This dish has power! After making it and serving it for dinner I sent a photo of it to my son who attends college in Washington DC. I teased that he should come home because he was missing out on a great dinner. Well, yesterday I came home from shopping and as usual I walked into the kitchen to greet my two youngest who were working on their homework at the kitchen counter. They had guilty looks on their faces and seemed to be waiting for me to realize what they had been up to. All of a sudden it dawned on me that the music I was hearing was coming from the piano in the living room. Only one of my kids plays the piano! I ran into the living room to find my sweet son who had pulled off the most amazing surprise. I’m NOT kidding —generally nothing gets past me. Paul managed to pull off flying home without his parents having a clue. Maybe it was the baked halibut that tempted him to come home? Whatever it was, I’m beyond thrilled to have him here.
It goes into the oven looking just like this. Simply move some of those ingredients over and place the fillets on the bottom of the pan. Spoon some of the ingredients and sauce onto the fish. All those delicious juices you made with the tomatoes, white wine, olives, capers, shallots and garlic will bake with the halibut to create an amazing flavor.

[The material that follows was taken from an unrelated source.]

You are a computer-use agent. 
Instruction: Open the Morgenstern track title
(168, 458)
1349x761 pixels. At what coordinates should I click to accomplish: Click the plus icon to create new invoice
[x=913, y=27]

Baked Halibut with White Wine, Olives, Capers and Tomatoes
You’ll see that I have only seasoned with pepper as the capers and olives lend plenty of salt to this dish. The shallots add a mild onion flavor without overpowering the dish. Keep your heat at medium so you don’t burn your shallots or garlic. Once they soften you can move on to the next step.
- Extra virgin olive oil for drizzling
- 3 shallots, thinly sliced
- 3 garlic cloves, thinly sliced
- 10 ounces grape tomatoes
- Salt and pepper to taste
- 3/4 cup dry white wine, divided
- 3 tablespoons capers
- 1/2 cup Kalamata olives, pitted and halved
- 1 1/2 pounds thick-cut halibut fillet, de-boned
- 3 sprigs oregano, leaves only
- Preheat oven to 350°F.
- In a cast-iron pan on medium heat, drizzle a little EVOO. Add the shallots and sauté for 2-3 minutes.
- Next, add the garlic and cook until fragrant, 1-2 minutes. Add the tomatoes and cook for 5 minutes.
Once tomatoes start to soften, very carefully smash them using a potato masher. Don’t smash them too much, just enough to release their juices. Stir and season with pepper.
- Deglaze the pan with 1/2 cup of the white wine, scrapping up any brown bits. Cook for 2-3 minutes to thicken slightly. Add in the capers and olives.
- Make a little space in the middle of the pan for the fish to sit. Place the fish in the pan and sprinkle with salt and pepper. Add oregano leaves. Scoop some of the tomato mixture over fish and top with 1 sprig of oregano. Add in the remaining 1/4 cup of white wine around the fish.
- Place in the oven, uncovered, to bake for 20 minutes or until cooked to your preferred doneness. Serve hot.